A Shimano promete levar facilidade e precisão à mudança de marchas, que acontece ao leve toque de dois botões, a preocupação dos tradicionalistas é se o aparelho pode erodir os princípios básicos do esporte.
"As pessoas escolhem a bicicleta precisamente porque seu movimento exige apenas esforço humano, e nada poderia ser mais simples, independente e autônomo," escreveu Raymond Henry, um historiador do ciclismo de Saint Etienne, França, em uma mensagem de e-mail. "Qualquer fonte externa de energia, não importa quão fraca, vai contra essa filosofia."
Se o sistema de câmbio vai se tornar o novo iPod e redefinir a tecnologia do ciclismo ou acabar como a versão do esporte da fita de oito faixas, isso dependerá de inúmeros fatores, os mais óbvios sendo desempenho, confiabilidade e custo.

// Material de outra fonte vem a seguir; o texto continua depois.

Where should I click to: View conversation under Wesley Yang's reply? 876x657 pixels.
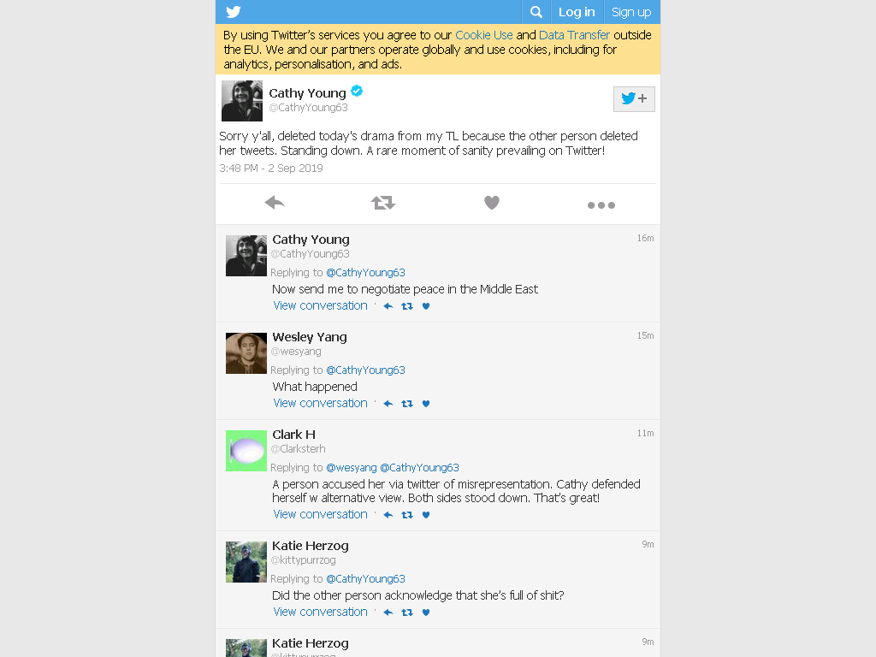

Duas versões anteriores da mudança eletrônica de marcha, da companhia francesa Mavic, falhavam com freqüência na chuva. E outra companhia, Campagnolo, adiou o lançamento de sua versão devido à desaceleração econômica.

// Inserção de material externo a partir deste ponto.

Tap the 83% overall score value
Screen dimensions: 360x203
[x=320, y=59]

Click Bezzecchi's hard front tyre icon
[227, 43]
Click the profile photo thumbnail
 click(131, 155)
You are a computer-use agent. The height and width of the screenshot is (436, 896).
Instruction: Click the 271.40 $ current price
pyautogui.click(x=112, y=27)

A versão da Shimano, conhecida como Dura-Ace Di2 7970, está sendo usada por três equipes profissionais competindo na Califórnia: Columbia High Road, Garmin Slipstream e Rabobank. Cerca de 10 ciclistas correrão com o sistema, apesar de terem usado o aparelho em apenas um ou dois treinos desde que o receberam no final da semana passada.
Bob Stapleton, proprietário e gerente geral da Columbia, disse que muitos de seus ciclistas tinham dúvidas sobre o uso de bicicletas que podem literalmente ficar sem bateria. O sistema Di2 não tem ativação manual caso a bateria acabe. Isso pode ser irritante ou desastroso, dependendo do terreno e da relação de transmissão que a bicicleta estiver. A Shimano estima que a bateria dure cerca de 1,6 mil quilômetro por carga.

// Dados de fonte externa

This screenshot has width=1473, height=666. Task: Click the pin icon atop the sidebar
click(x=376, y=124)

"Suas carreiras podem ser definidas pelos resultados de uma única corrida," disse Stapleton sobre seus corredores. "Portanto, eles priorizam a confiabilidade acima de tudo."
Stapleton, um experiente ciclista amador, tem usado extensivamente o sistema Di2 e é um convertido.
"Acho que toda bicicleta top de linha vai ter um daqui a três anos, talvez menos," disse, acrescentando que o sistema também elimina boa parte da manutenção exigida por sistemas mecânicos.
Um conjunto completo de peças com marchas eletrônicas vai custar cerca de US$ 1.250 a mais do que a última versão mecânica, vendida por cerca de US$ 2.750. O custo de atualizar um sistema Shimano deverá ficar em torno de US$ 2,2 mil. O sistema vai funcionar em praticamente todas as bicicletas de corrida.
Este ano, a Giant, maior fabricante de bicicletas do mundo, vai oferecer uma bicicleta projetada para usar apenas partes eletrônicas por cerca de US$ 14 mil, que inclui o custo do Di2. Se os consumidores aceitarem bem o aparelho, ele provavelmente vai seguir o padrão de outros eletrônicos e baixar de preço significativamente com o tempo.
A tecnologia de mudança eletrônica de marchas passou por um longo tempo de desenvolvimento. Protótipos do primeiro sistema da Mavic, o Zap, fizeram uma breve aparição no Tour de France de 1992 e a companhia lançou sua segunda tentativa, o Mektronic, em 1999.
Tanto Shimano, que está para as peças de bicicleta como a Microsoft está para o software de computador, quanto sua respeitável competidora italiana Campagnolo passaram boa parte desta década testando protótipos do sistema em bicicletas de corredores profissionais. Os protótipos não costumavam ostentar marcas, provavelmente para limitar o constrangimento de resultados infelizes como os do Zap.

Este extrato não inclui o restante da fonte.